Directions -
Give back every record below word for word, with the pictures omitted.

↓↓↓

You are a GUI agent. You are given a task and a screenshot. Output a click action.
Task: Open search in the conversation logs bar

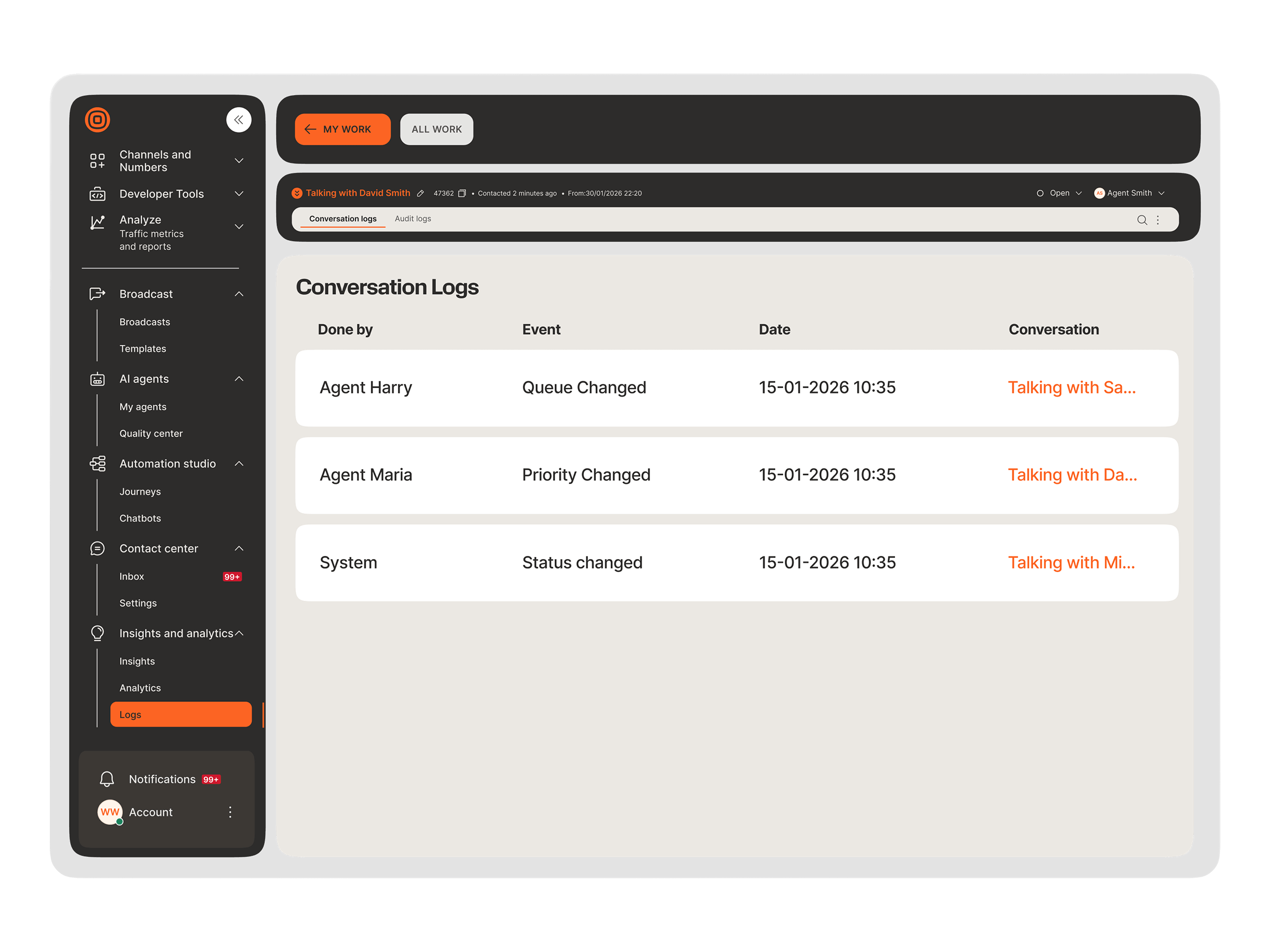click(1141, 220)
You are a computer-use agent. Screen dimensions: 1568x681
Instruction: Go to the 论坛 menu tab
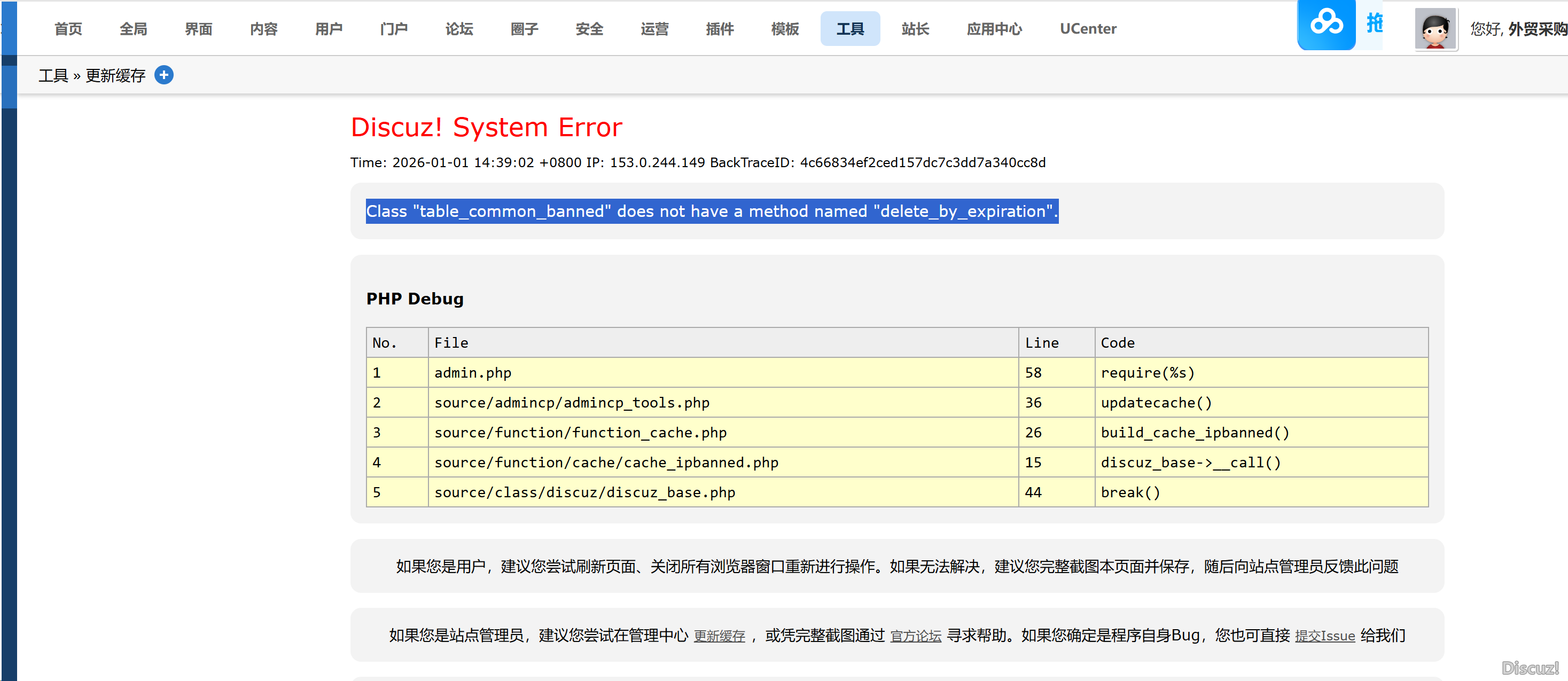point(459,29)
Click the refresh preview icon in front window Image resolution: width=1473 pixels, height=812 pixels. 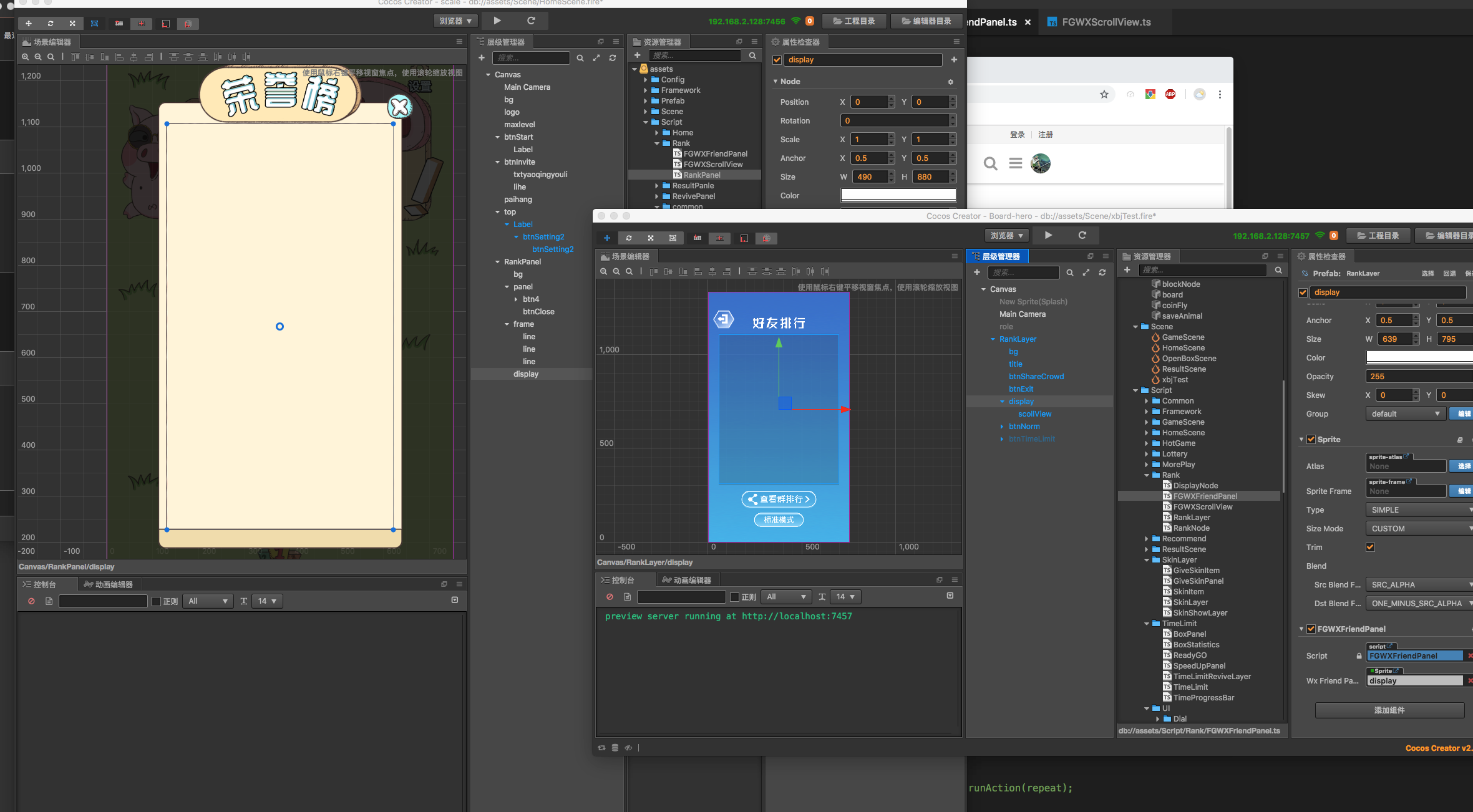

↑↑↑

Answer for this exercise -
You are a GUI agent. You are given a task and a screenshot. Output a click action.
Task: Open search in the conversation logs bar

click(1141, 220)
You are a computer-use agent. Screen dimensions: 1568x681
Instruction: Go to the 论坛 menu tab
point(459,29)
Click the refresh preview icon in front window Image resolution: width=1473 pixels, height=812 pixels. 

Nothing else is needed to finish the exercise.